Collected data.
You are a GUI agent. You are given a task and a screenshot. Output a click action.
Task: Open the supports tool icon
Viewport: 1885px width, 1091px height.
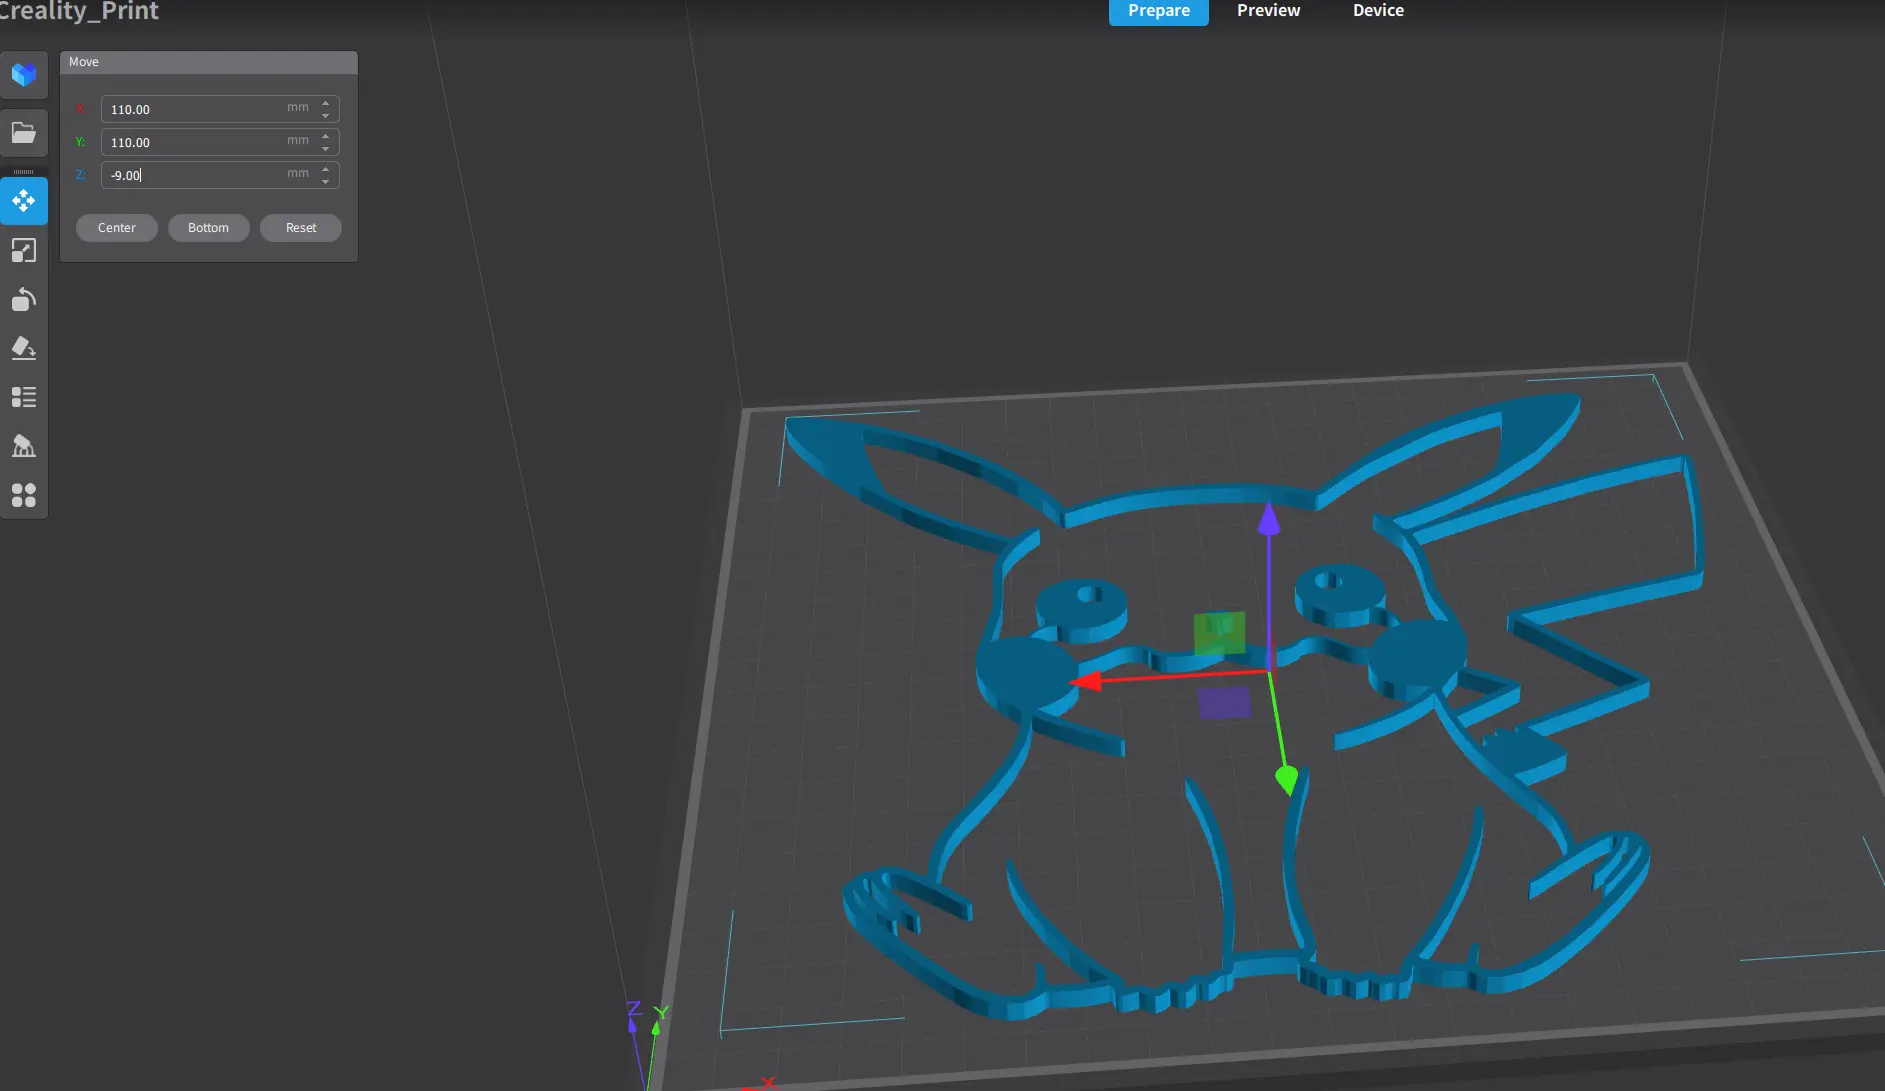(24, 446)
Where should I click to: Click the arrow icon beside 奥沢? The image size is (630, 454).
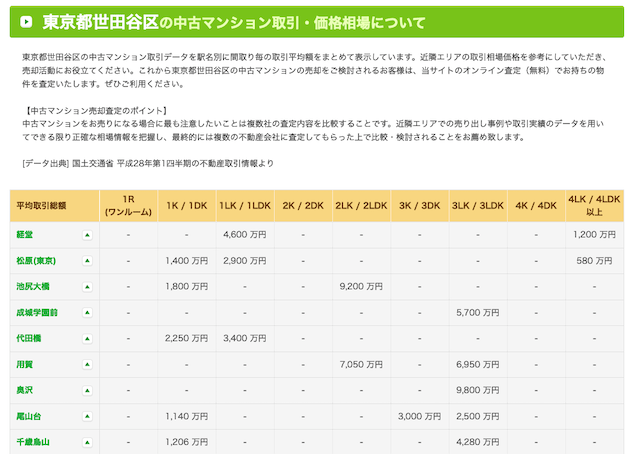tap(87, 391)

What to work on. A word-for-word retyping of every record is required, without the pictures.

Solution to this task.
You are a GUI agent. You are given a task and a screenshot. Output a click action.
Task: Open the supports tool icon
Viewport: 1885px width, 1091px height.
(24, 446)
Where should I click to: Click the arrow icon beside 奥沢? The image size is (630, 454).
tap(87, 391)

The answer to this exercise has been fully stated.